CREATE TABLE `transactions` (
  `transaction_id` varchar(255) COLLATE utf8mb4_unicode_ci DEFAULT NULL,
  `user_id` int(11) NOT NULL,
  `pay_key` varchar(50) COLLATE utf8mb4_unicode_ci DEFAULT NULL,
  `sender_email` varchar(255) COLLATE utf8mb4_unicode_ci DEFAULT NULL,
  `amount` decimal(10,2) DEFAULT NULL,
  `currency` varchar(10) COLLATE utf8mb4_unicode_ci DEFAULT NULL,
  `status` varchar(50) COLLATE utf8mb4_unicode_ci DEFAULT NULL,
  `analytics` int(11) DEFAULT NULL,
  `ip_address` varchar(46) COLLATE utf8mb4_unicode_ci DEFAULT NULL,
  `session_id` varchar(60) COLLATE utf8mb4_unicode_ci DEFAULT NULL,
  `eu_vat_applied` int(1) DEFAULT '0',
  PRIMARY KEY (`id`),
  KEY `tran_user_id` (`user_id`),
  KEY `transaction_id` (`transaction_id`(191)),
  KEY `tran_analytics` (`analytics`),
  KEY `tran_status` (`status`)
) ENGINE=InnoDB AUTO_INCREMENT=10019356 DEFAULT CHARSET=utf8mb4 COLLATE=utf8mb4_unicode_ci;

If the above can not be optimised any further. Any implementation advice on summary tables will be great. We are using a LAMP stack on AWS. The above query is running on RDS (m1.large).

Upvotes: 30

Views: 4679

Answers (13)

Rick James
Rick James

Reputation: 142560

First some analysis...

SELECT  a.source AS referrer,
        COUNT(*) AS frequency,  -- See question below
        SUM(t.status = 'COMPLETED') AS sales
    FROM  analytics AS a
    LEFT JOIN  transactions AS t  ON a.id = t.analytics AS a
    WHERE  a.user_id = 52094
    GROUP BY  a.source
    ORDER BY  frequency DESC
    LIMIT  10 

If the mapping from a to t is "one-to-many", then you need to consider whether the COUNT and SUM have the correct values or inflated values. As the query stands, they are "inflated". The JOIN occurs before the aggregation, so you are counting the number of transactions and how many were completed. I'll assume that is desired.

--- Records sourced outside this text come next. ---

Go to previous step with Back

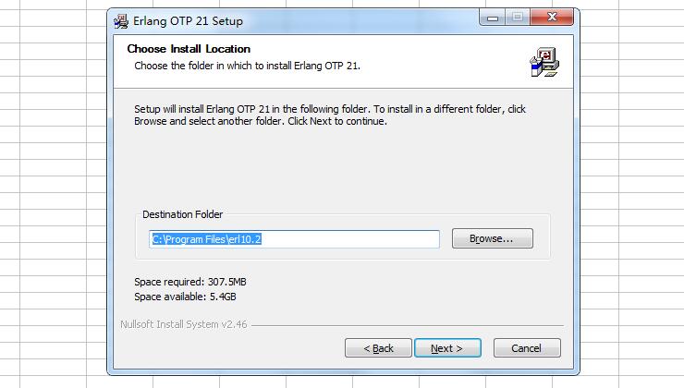click(378, 348)
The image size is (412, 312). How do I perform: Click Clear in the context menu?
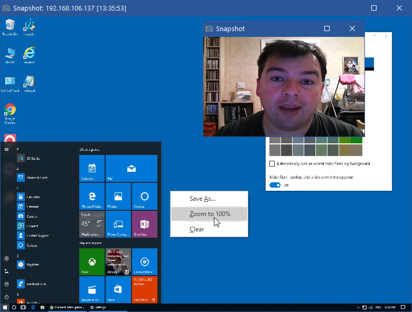(x=196, y=229)
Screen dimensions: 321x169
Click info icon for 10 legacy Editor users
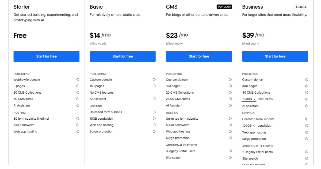(x=307, y=152)
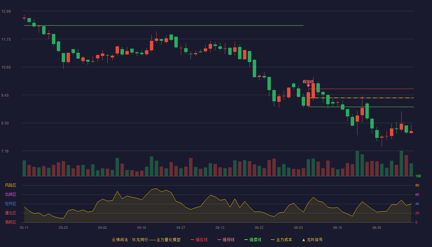
Task: Click the 假龙吟 signal arrow marker
Action: coord(308,86)
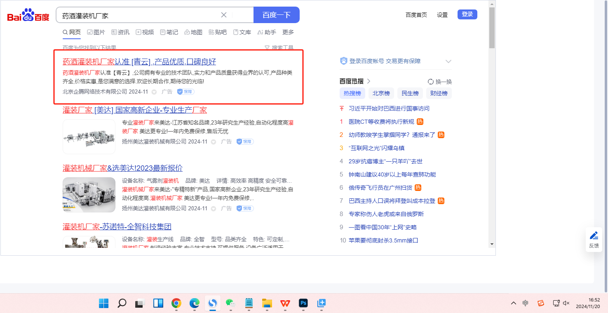Viewport: 608px width, 313px height.
Task: Open WPS Office from the taskbar
Action: click(x=285, y=304)
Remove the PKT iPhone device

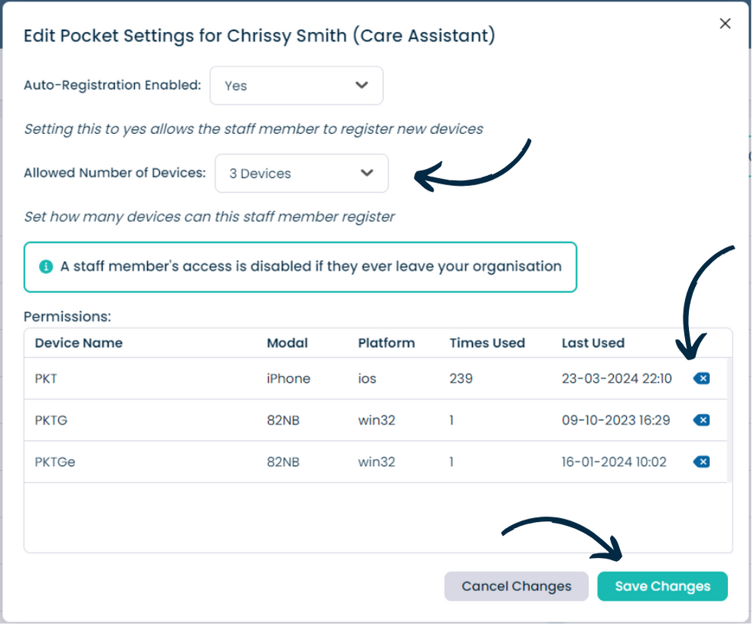(x=703, y=379)
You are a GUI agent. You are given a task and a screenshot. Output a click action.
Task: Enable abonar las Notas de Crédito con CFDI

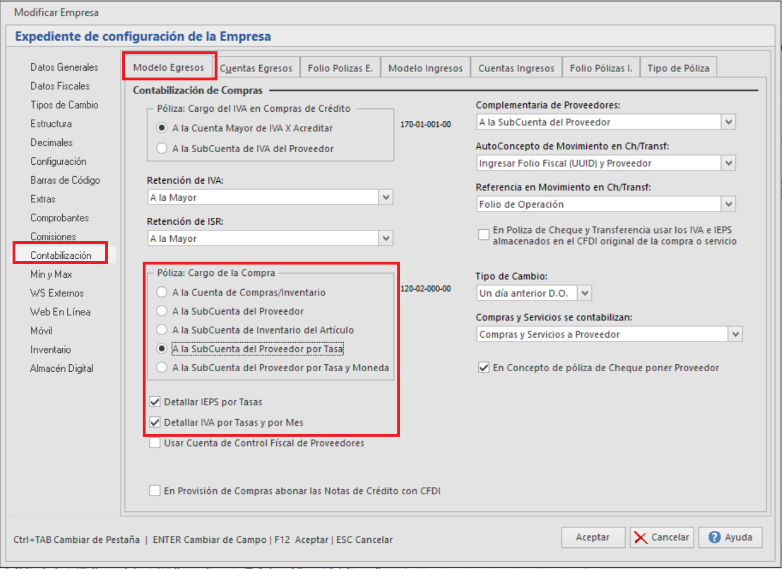[x=155, y=491]
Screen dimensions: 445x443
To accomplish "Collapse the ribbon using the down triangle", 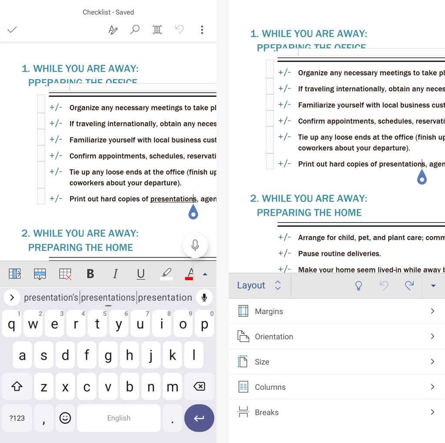I will pos(433,286).
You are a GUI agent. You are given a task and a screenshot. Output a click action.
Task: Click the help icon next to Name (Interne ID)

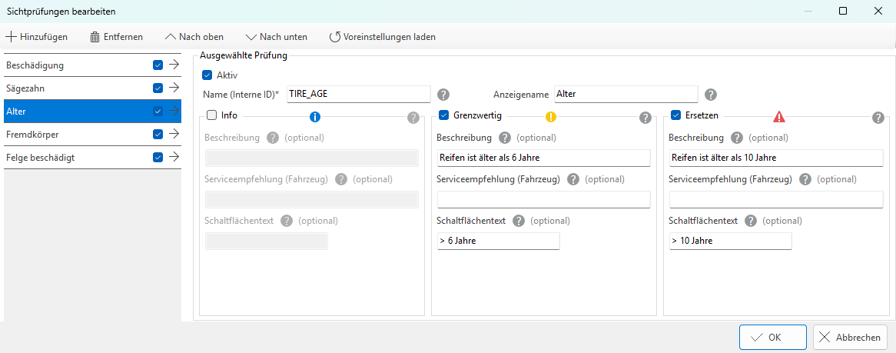pos(443,95)
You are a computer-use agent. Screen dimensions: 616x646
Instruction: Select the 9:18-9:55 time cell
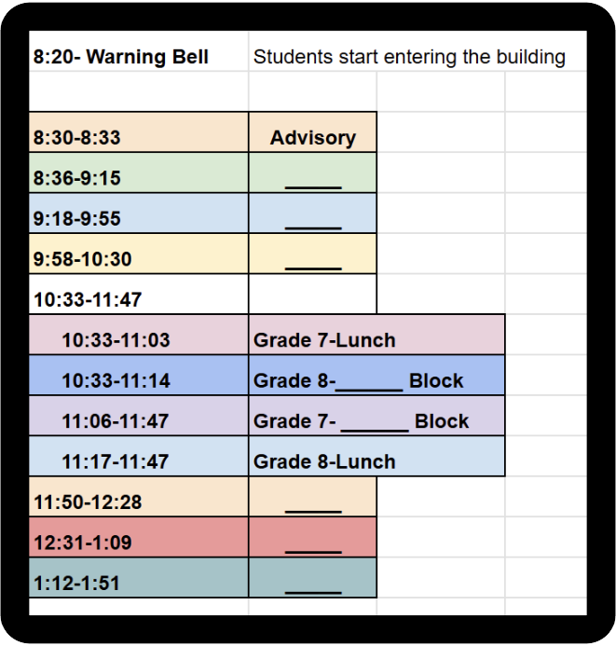click(x=138, y=219)
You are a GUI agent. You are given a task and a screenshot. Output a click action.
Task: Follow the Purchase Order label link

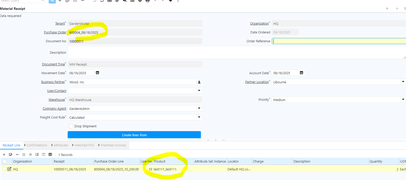(x=55, y=32)
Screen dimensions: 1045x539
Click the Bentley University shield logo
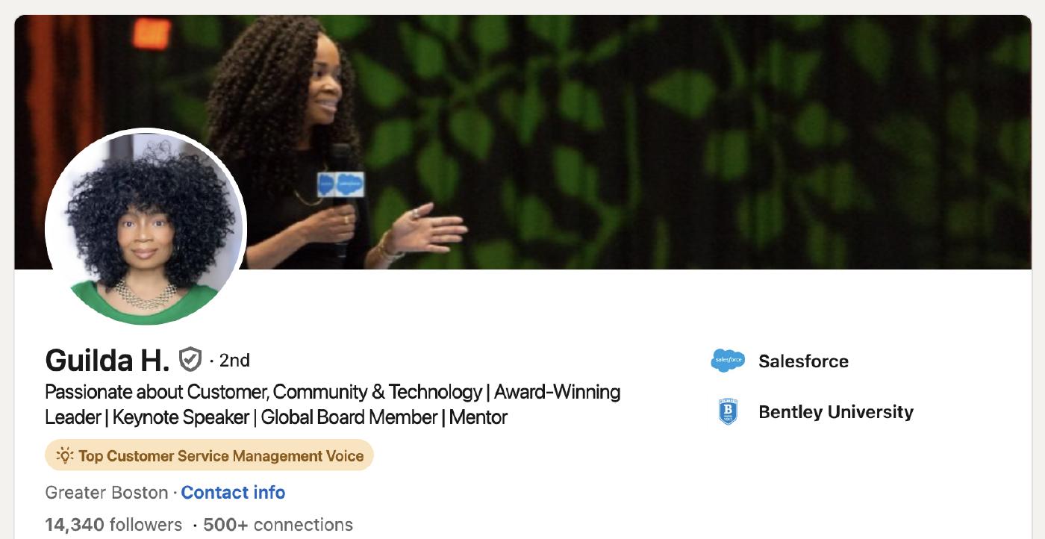coord(728,412)
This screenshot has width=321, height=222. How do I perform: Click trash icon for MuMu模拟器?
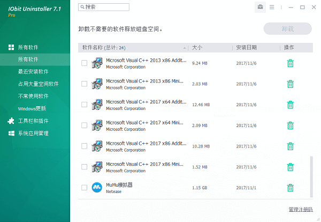[x=290, y=188]

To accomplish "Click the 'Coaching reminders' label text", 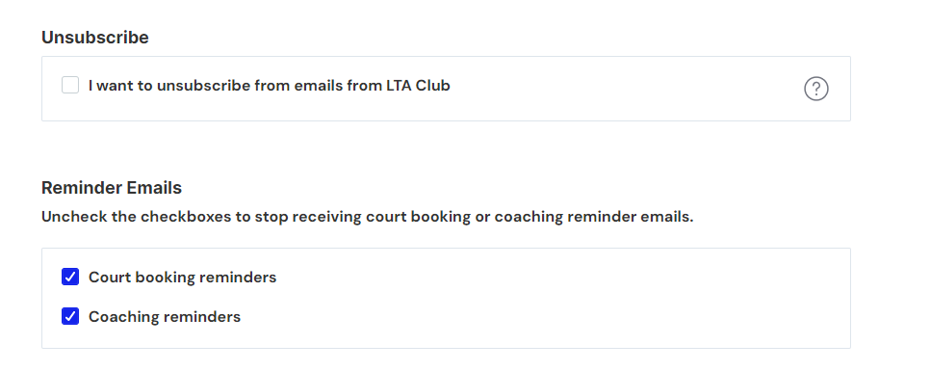I will point(165,316).
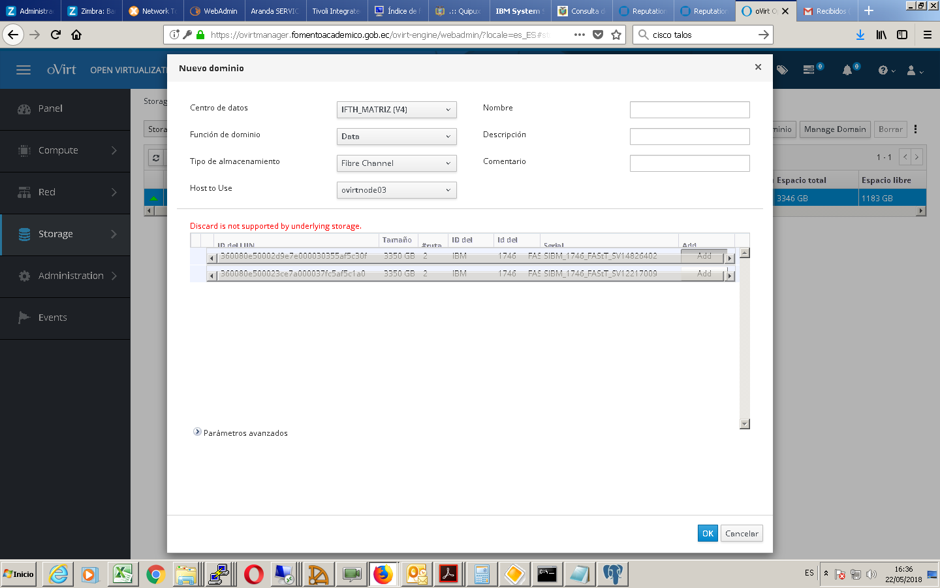Open the Tipo de almacenamiento dropdown
The image size is (940, 588).
click(x=396, y=163)
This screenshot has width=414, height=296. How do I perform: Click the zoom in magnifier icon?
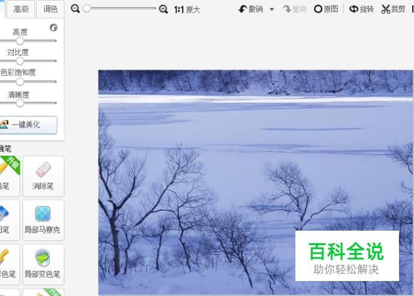tap(164, 9)
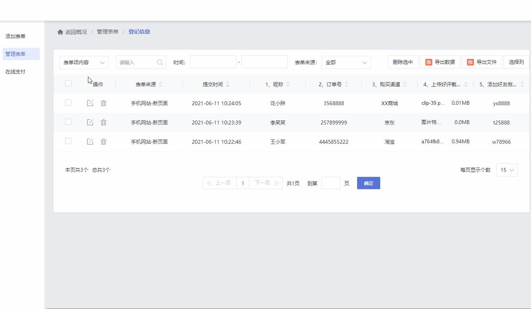Open the 表单项内容 dropdown

(84, 62)
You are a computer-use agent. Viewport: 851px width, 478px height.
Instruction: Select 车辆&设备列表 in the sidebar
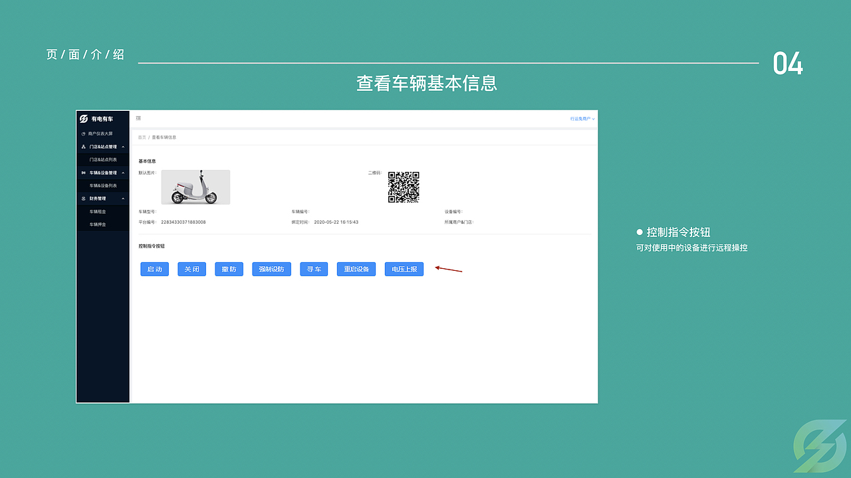(105, 185)
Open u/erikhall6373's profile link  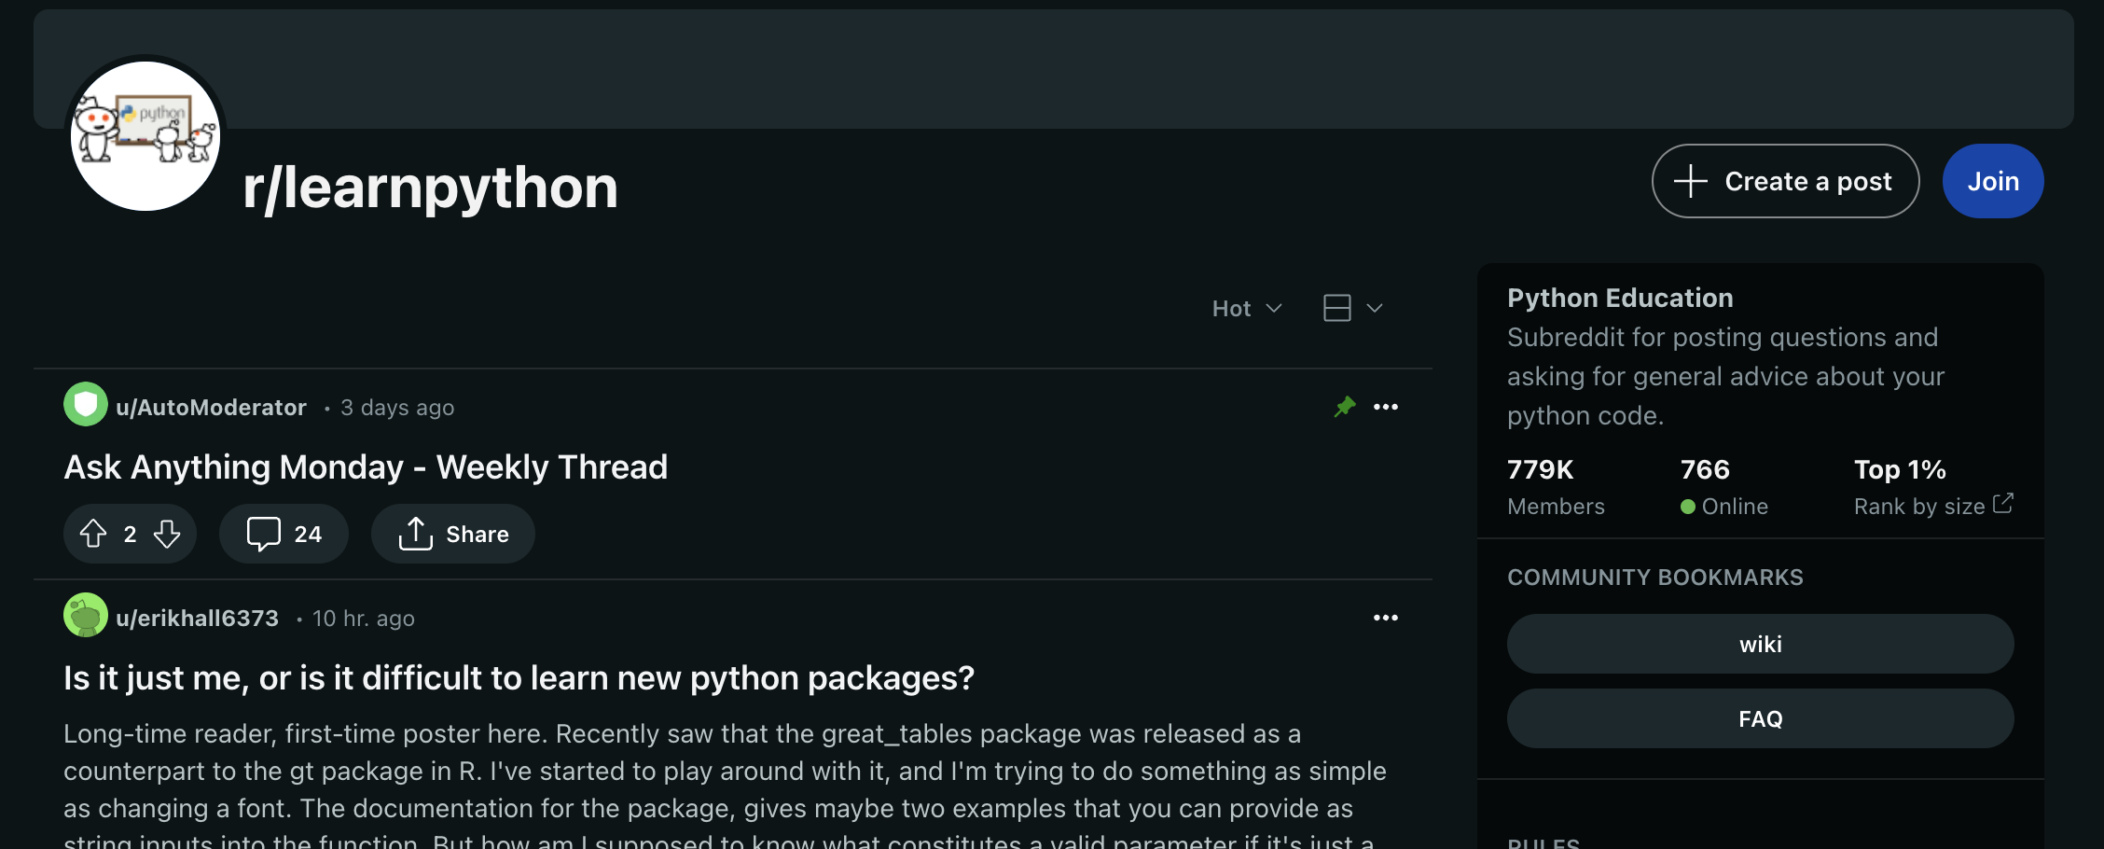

Note: The usual pattern is COUNT(*); saying COUNT(x) implies checking x for being NULL. I suspect that check is not needed?

This index handles the WHERE and is "covering":

 analytics:  INDEX(user_id, source, id)   -- user_id first

 transactions:  INDEX(analytics, status)  -- in this order

The GROUP BY may or may not require a 'sort'. The ORDER BY, being different than the GROUP BY, definitely will need a sort. And the entire grouped set of rows will need to be sorted; there is no shortcut for the LIMIT.

Normally, Summary tables are date-oriented. That is, the PRIMARY KEY includes a 'date' and some other dimensions. Perhaps, keying by date and user_id would make sense? How many transactions per day does the average user have? If at least 10, then let's consider a Summary table. Also, it is important not to be UPDATEing or DELETEing old records. More

I would probably have

user_id ...,
source ...,
dy DATE ...,
status ...,
PRIMARY KEY(user_id, status, source, dy)

Then the query becomes

SELECT  source AS referrer,
        SUM(freq) AS frequency,
        SUM(status_ct) AS completed_sales
    FROM  Summary
    WHERE  user_id = 52094
      AND  status = 'COMPLETED'
    GROUP BY source
    ORDER BY  frequency DESC
    LIMIT  10 

The speed comes from many factors

  • Smaller table (fewer rows to look at)
  • No JOIN
  • More useful index

(It still needs the extra sort.)

Even without the summary table, there may be some speedups...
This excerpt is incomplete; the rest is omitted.